__SELECTED EXTRACT__.

*** Block opens ***

Inventory data will "continue to be key through the early weeks of 2022 as the market eyes any signal that balances are improving, and that the market could see a run of more oversupplied conditions," he said in a note.

The global gas market could face more upheaval this year, said research firm Wood Mackenzie, predicting European inventories to be at a record low of less than 15 billion cubic meters by end-March.

Weather and the start date of the Nord Stream 2 pipeline from Russia to Europe will be key factors in prices. A severe European winter could add up to 10 bcm of additional gas demand, depleting inventories before end-March, and Nord Stream 2 could face set backs if Russia-Ukraine tensions continue escalating.

"A cold winter and continued uncertainty about commissioning of Nord Stream 2 could see prices doubling, again," Wood Mackenzie said.

*** Block closes ***

(Collected data)
*** Block opens ***

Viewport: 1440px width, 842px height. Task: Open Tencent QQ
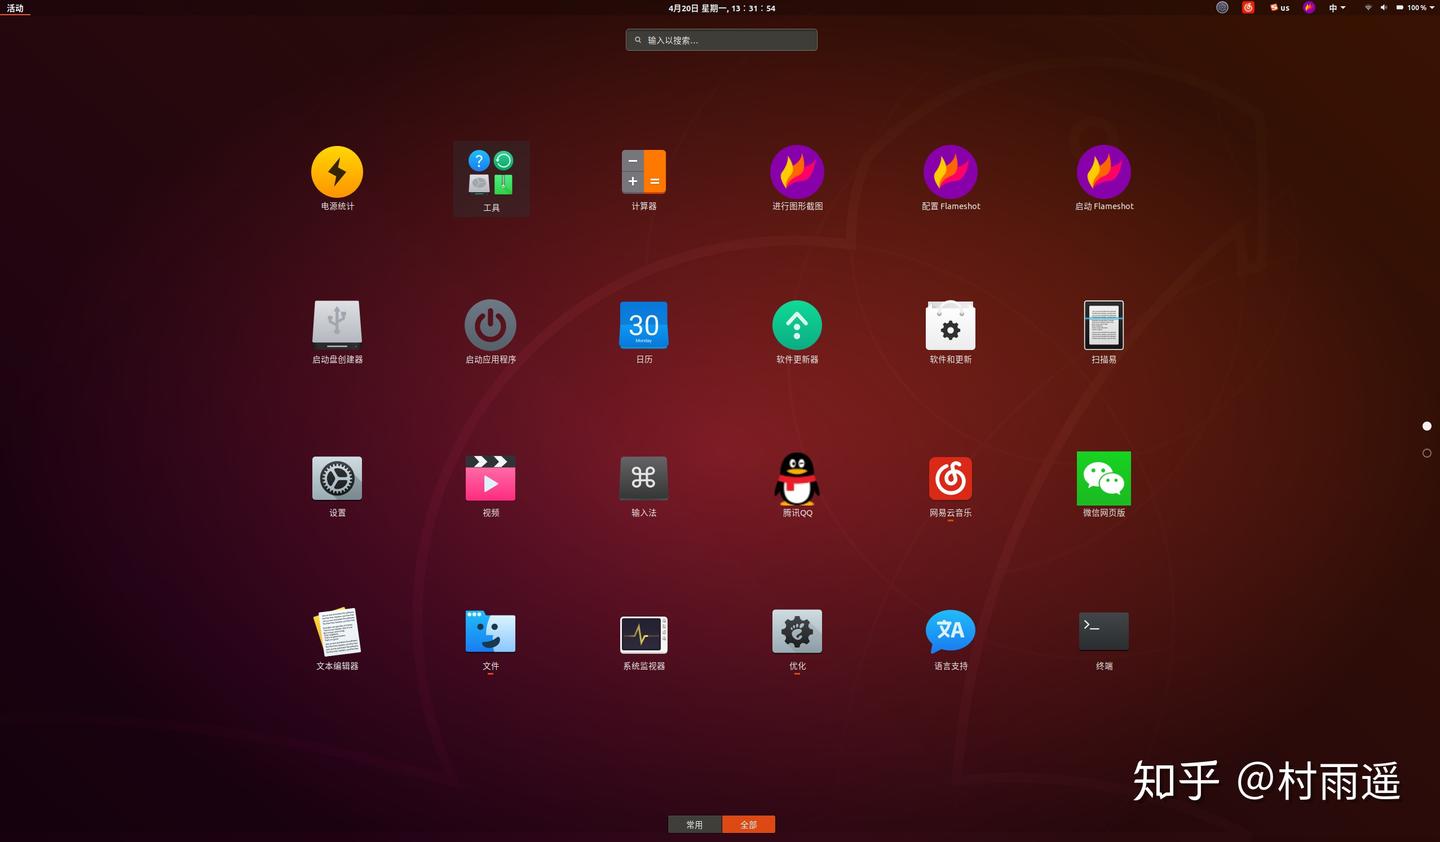[x=797, y=479]
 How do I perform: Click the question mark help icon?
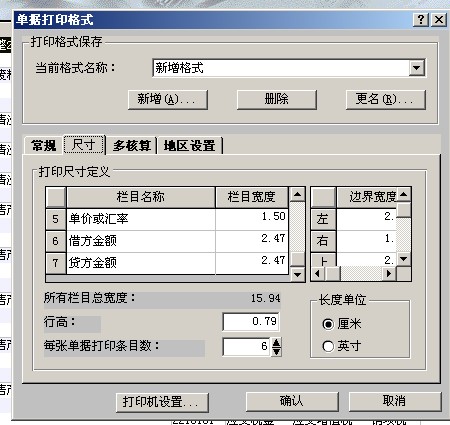tap(421, 20)
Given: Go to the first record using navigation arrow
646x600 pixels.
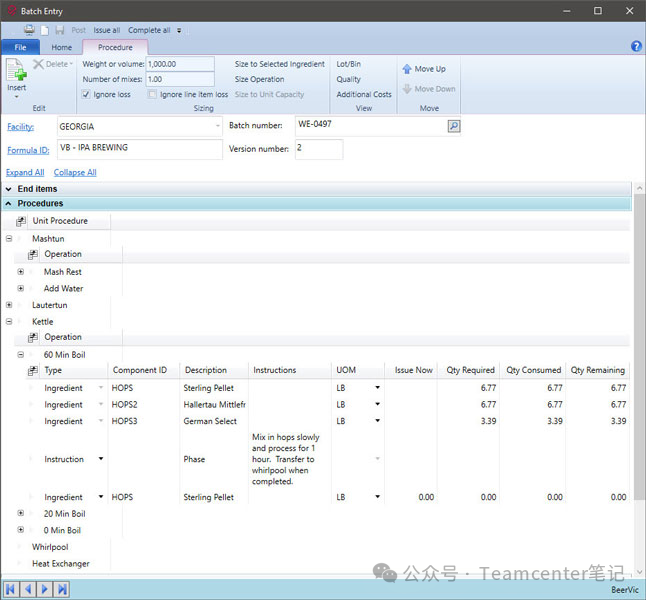Looking at the screenshot, I should pyautogui.click(x=12, y=589).
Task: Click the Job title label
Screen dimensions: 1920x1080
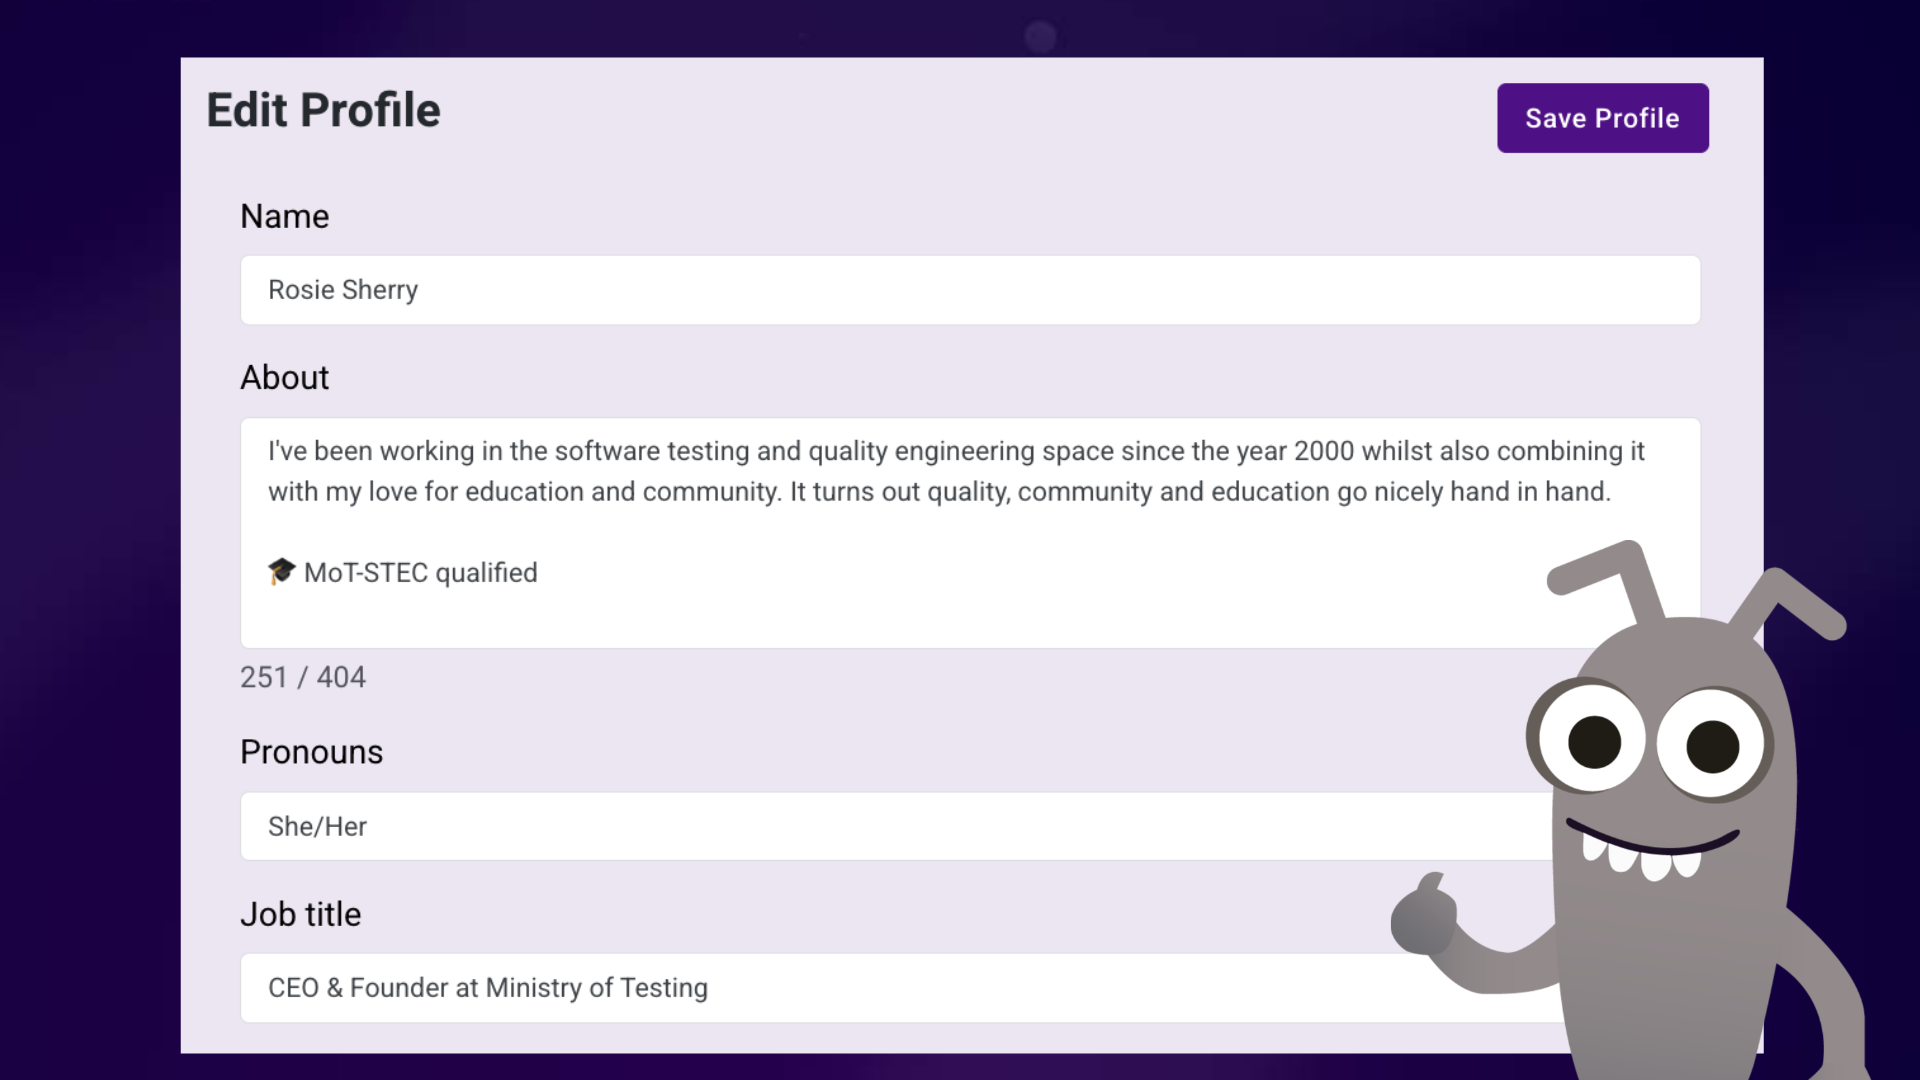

*** Block closes ***

__PROBLEM DESCRIPTION__.
Decide whether each statement agrees with the gas market excerpt, answering yes or no and quoting the words from the excerpt that settle it. 1. Wood Mackenzie expected European inventories to fall below 15 billion cubic meters by end-March. 2. A severe European winter could add up to 20 bcm of extra gas demand. 3. Wood Mackenzie said a cold winter and uncertainty over Nord Stream 2 could cause prices to double.

__ANSWER SPACE__.
1. Yes: "predicting European inventories to be at a record low of less than 15 billion cubic meters by end-March"
2. No: "A severe European winter could add up to 10 bcm of additional gas demand"
3. Yes: "A cold winter and continued uncertainty about commissioning of Nord Stream 2 could see prices doubling, again"